• [Data for this task]:
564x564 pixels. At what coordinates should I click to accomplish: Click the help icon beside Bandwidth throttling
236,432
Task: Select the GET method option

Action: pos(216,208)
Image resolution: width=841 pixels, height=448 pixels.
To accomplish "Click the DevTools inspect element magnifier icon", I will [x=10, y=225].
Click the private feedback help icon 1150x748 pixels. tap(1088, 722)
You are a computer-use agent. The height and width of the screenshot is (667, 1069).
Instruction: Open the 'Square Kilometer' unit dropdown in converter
--
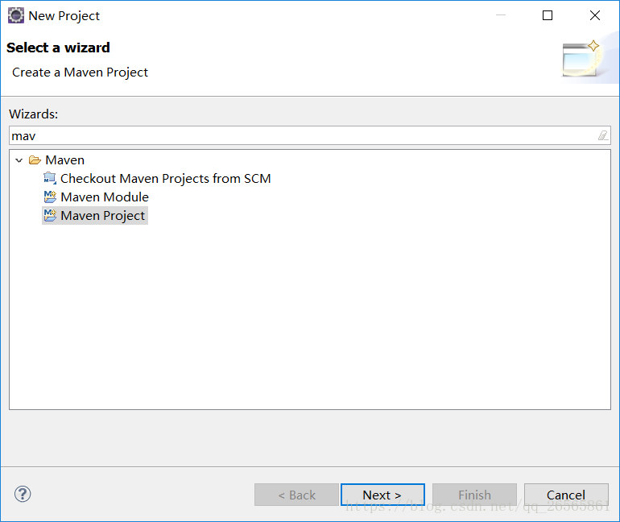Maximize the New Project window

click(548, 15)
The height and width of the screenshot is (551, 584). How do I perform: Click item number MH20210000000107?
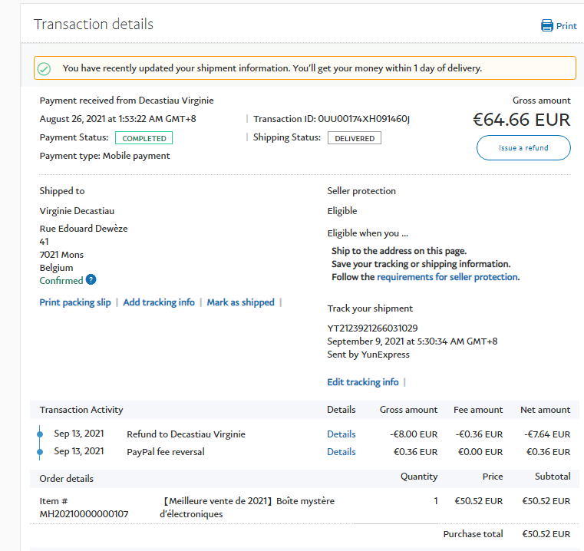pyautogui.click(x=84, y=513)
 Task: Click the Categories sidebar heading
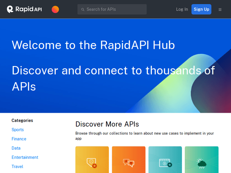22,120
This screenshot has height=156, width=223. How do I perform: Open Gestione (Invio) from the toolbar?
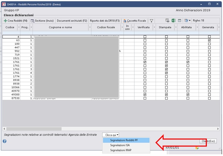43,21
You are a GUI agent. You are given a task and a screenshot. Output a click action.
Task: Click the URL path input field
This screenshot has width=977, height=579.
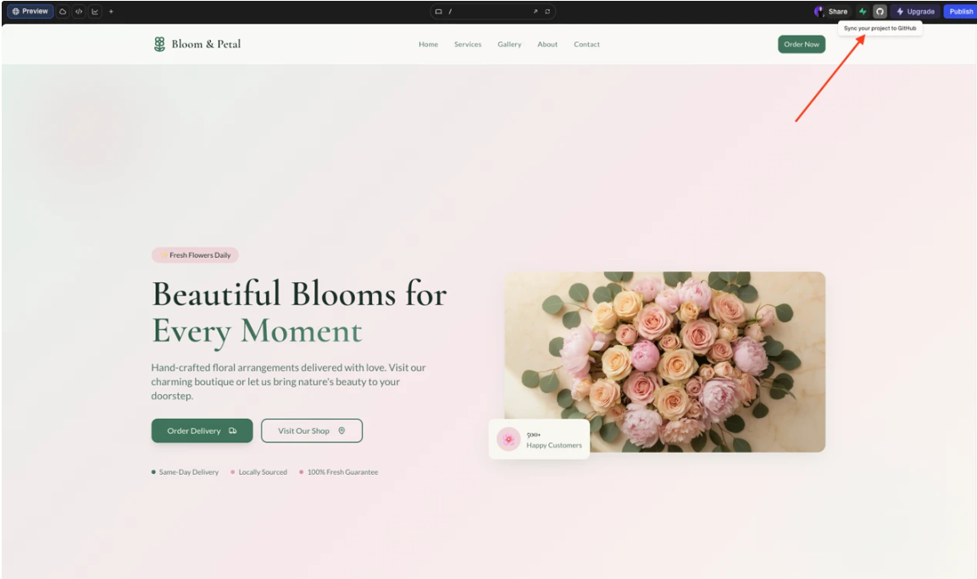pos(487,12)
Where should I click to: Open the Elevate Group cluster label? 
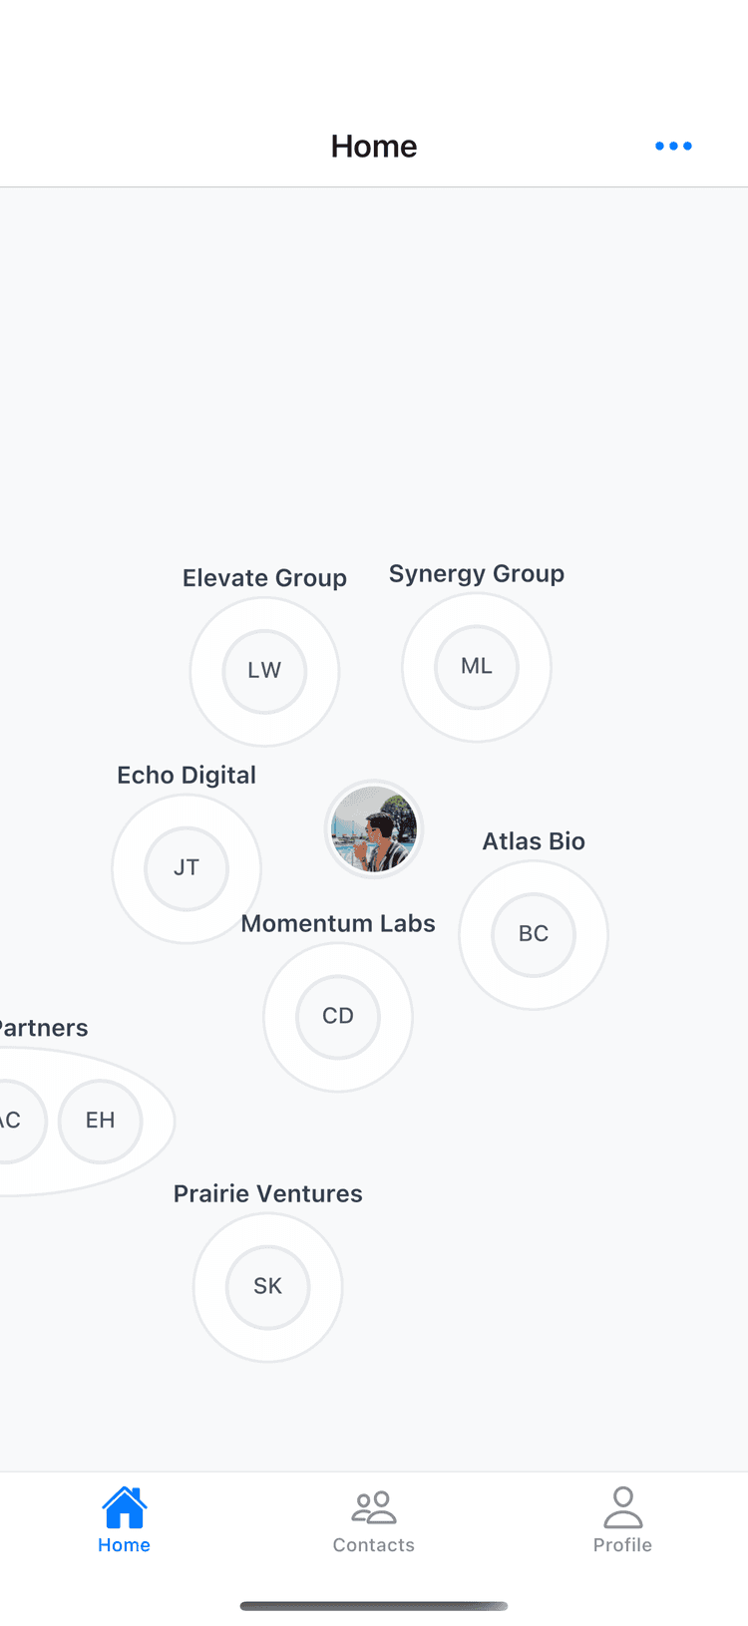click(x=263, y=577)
...
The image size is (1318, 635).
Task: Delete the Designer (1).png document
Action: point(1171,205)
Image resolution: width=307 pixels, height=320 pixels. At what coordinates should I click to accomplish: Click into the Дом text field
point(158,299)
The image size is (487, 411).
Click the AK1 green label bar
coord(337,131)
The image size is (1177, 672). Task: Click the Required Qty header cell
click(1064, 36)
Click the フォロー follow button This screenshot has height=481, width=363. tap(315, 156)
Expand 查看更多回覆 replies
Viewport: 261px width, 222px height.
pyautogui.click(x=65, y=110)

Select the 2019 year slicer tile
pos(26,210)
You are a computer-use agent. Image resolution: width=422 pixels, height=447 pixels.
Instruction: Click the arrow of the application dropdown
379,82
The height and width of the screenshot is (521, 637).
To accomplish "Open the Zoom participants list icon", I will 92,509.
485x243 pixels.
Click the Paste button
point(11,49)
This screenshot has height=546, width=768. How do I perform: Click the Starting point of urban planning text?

• [Your assignment]:
In the records above, find the line with "564x564 pixels. At"; write out exactly that line and each one after it, stopping after the line with "Instruction: Open the".

• [Task output]:
564x564 pixels. At what coordinates should I click to accomplish: Click the help icon beside Bandwidth throttling
236,432
Task: Select the GET method option

Action: pos(216,208)
Image resolution: width=841 pixels, height=448 pixels.
To accomplish "Click the DevTools inspect element magnifier icon", I will [x=10, y=225].
Click the private feedback help icon 1150x748 pixels. tap(1088, 722)
You are a computer-use agent. The height and width of the screenshot is (667, 1069).
Instruction: Open the 'Square Kilometer' unit dropdown in converter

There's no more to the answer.